I can’t believe it, but I’m standing right next to the stage. I could reach out and touch the leg of Rose’s steel guitar. Standing next to me is Ron, a guy who knows Rose. A fellow musician, they used to perform together around Austin.
After Wayne and his band finish their set, Rose comes over to hang out with Ron. We end up chatting for awhile, and I manage to hide my giddiness at hanging out with this awesome musician. Rose has lived in Austin for about seven years. Of all the musical instruments she knows how to play, steel guitar is her favorite.
Dale Watson is the Real Deal
Dale Watson and His Lone Stars take the Neurolux stage. Again, I marvel that I’m standing so close to the stage. Rose and Ron are still there, waiting to see Dale perform.
Dale plays lead guitar on a Fender Telecaster covered in coins. He is not “country” like the top 40, slick Nashville sound you hear on the radio. You would never put Dale on the same shelf with Jason Aldean and Taylor Swift. In fact, he asks the crowd to not call him “country.” He champions Ameripolitan, a blend of outlaw, honky-tonk, Western swing and rockabilly. Dale tells a story of forming his negative opinion about Nashville when Johnny Cash couldn’t get a record deal there. Independent, tattooed, and legit, Dale is an outspoken proponent of putting country back into country music.
And damn, he and his band are good. The small dance floor is packed. Many people in the audience respond with enthusiasm when Dale asks for song requests. No set list, he prefers to wing it, launching into each requested song without hesitation.

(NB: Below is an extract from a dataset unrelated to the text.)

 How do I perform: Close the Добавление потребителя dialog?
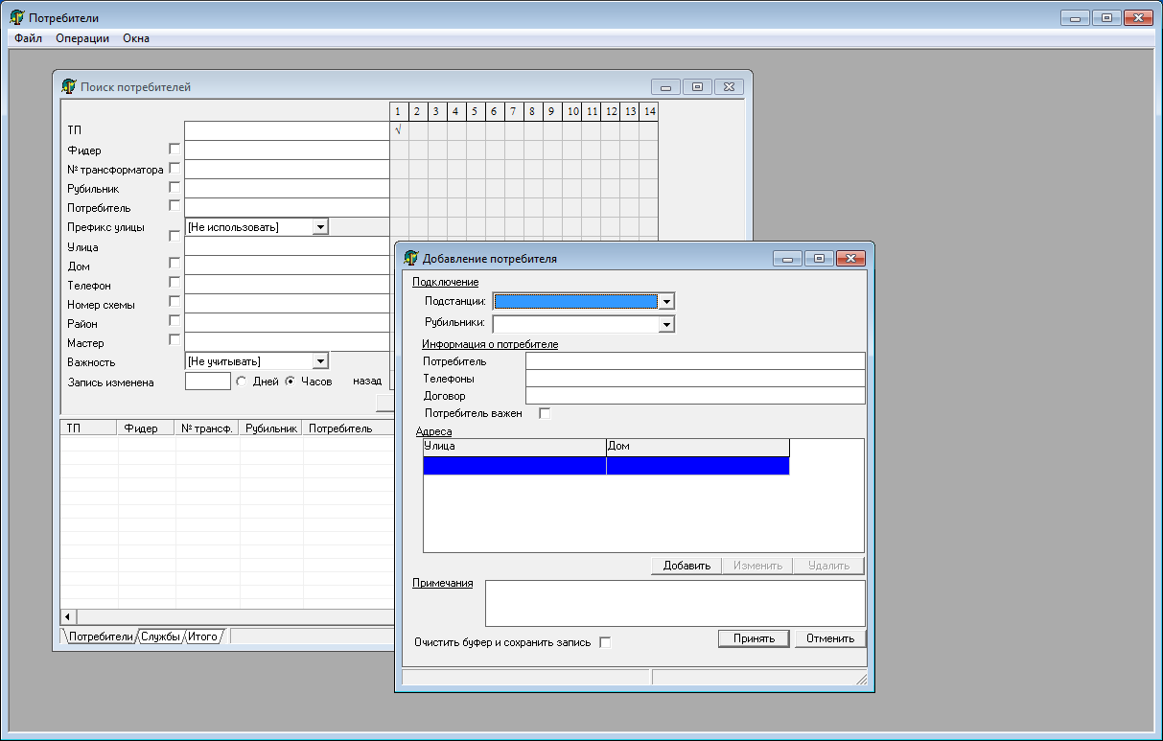(x=849, y=258)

Apparently Lone Star Beer sponsors him. Which is funny, because you can’t even get Lone Star in Boise. Periodically, Dale stops and does a funny impromptu Lone Star commercial, holding up his beer bottle and smiling like Vanna White.
Back On the Bus
After the show, I check out the merchandise booth. Dale’s bus driver is manning the booth. He offers his drink coupons because he doesn’t drink. Then he shares a few tidbits, like the fact that Dale sometimes drives the bus. And they’re on tour 300 days out of the year. Nights off are rare. “Dale works hard,” he says.
Whatever Dale is doing, it’s working, because he puts on one hell of a show.